Given problem:
In the hot cross buns recipe below, where did the writer first hear of hot cross buns?

Extracted text:

Bread Breakfast

Honey-soaked hot cross buns

Honey soaked hot cross buns DSC5749

The first time I heard of hot cross buns was during a piano lesson. It was early in my (very short) musical career, so I could only play songs that had a few notes all hovering close to middle C. One day, my teacher opened my book to a song called “Hot Cross Buns,” and said, “This is easy. I’m sure you can handle this.” And I could.

Along with the song being easy to play, the lyrics were also simple:
“Hot cross buns,
Hot cross buns,
One a penny,
Two a penny,
Hot cross buns.”

But like most simple yet catchy songs, it stayed in my head and I wasn’t satisfied until a few years later when I finally convinced my mom to make them for our family.
Honey-soaked hot cross buns | Homesick Texan

Hot cross buns are a sweet roll served at Easter time. Traditionally, they’re sold and served on Good Friday (hence the song’s lyrics, which chronicle a hot-cross bun transaction in a more-kind economy). My family, however, also ate them also on Easter morning, which is where a bite of one always transports me.

Before we’d go to church, mom would pull out of the oven a pan of these soft buns sprinkled with raisins and cinnamon. After letting them cool for a few minutes, she’d cross the tops with icing and then we’d grab them while they were still warm to the touch.

I’m kind of a fallen Episcopalian, but I still enjoy following the liturgical calendar and observing some of the traditions that accompany each celebration. Of course, hot cross buns can’t be found in the Bible or the Book of Common Prayer, but nonetheless, eating them makes me feel like I’m observing Easter the way that I was raised.

Honey-soaked hot cross buns | Homesick Texan
Here is my mom’s recipe for hot cross buns. They appear to be a holdover from her granola days when sugar was bad but honey was healthy. No matter, the honey makes them sweet, sticky and soft. 

Of course, you don’t have to be a Christian to enjoy hot cross buns. There’s evidence that these buns hark back to pagan times, but no matter your religious affiliation, you will agree that hot cross buns are indeed heavenly.

Honey soaked hot cross buns DSC5749
5 from 1 vote

Honey-soaked hot cross buns

Servings 24 buns
Author Lisa Fain


Ingredients for the buns:

  • 1 package dry yeast
  • 1/4 cup warm water, plus 2 tablespoons
  • 3/4 cup milk
  • ½ cup unsalted butter
  • 2 tablespoons of honey, plus more for glazing
  • 1 teaspoon kosher salt
  • ½ teaspoon ground cinnamon
  • ½ teaspoon ground nutmeg
  • 3 eggs
  • 2/3 cup raisins or currants
  • 4 cups all-purpose flour, plus more if needed

Ingredients for the frosting:

  • 1 cup confectioner sugar
  • 2 tablespoons water
  • 1 tablespoon honey


  1. Combine the dry yeast and warm water.

Data:
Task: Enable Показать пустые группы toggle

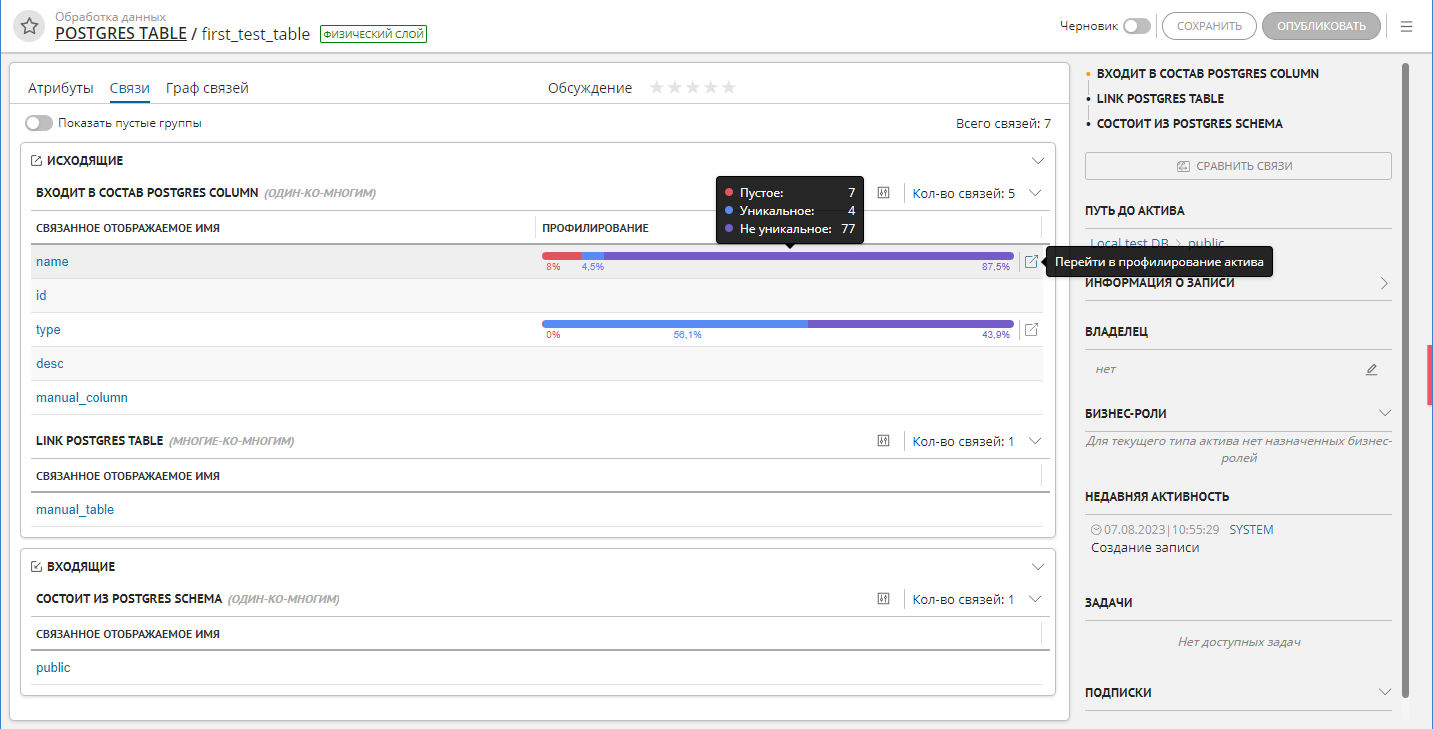Action: click(x=39, y=123)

Task answer:
During a piano lesson.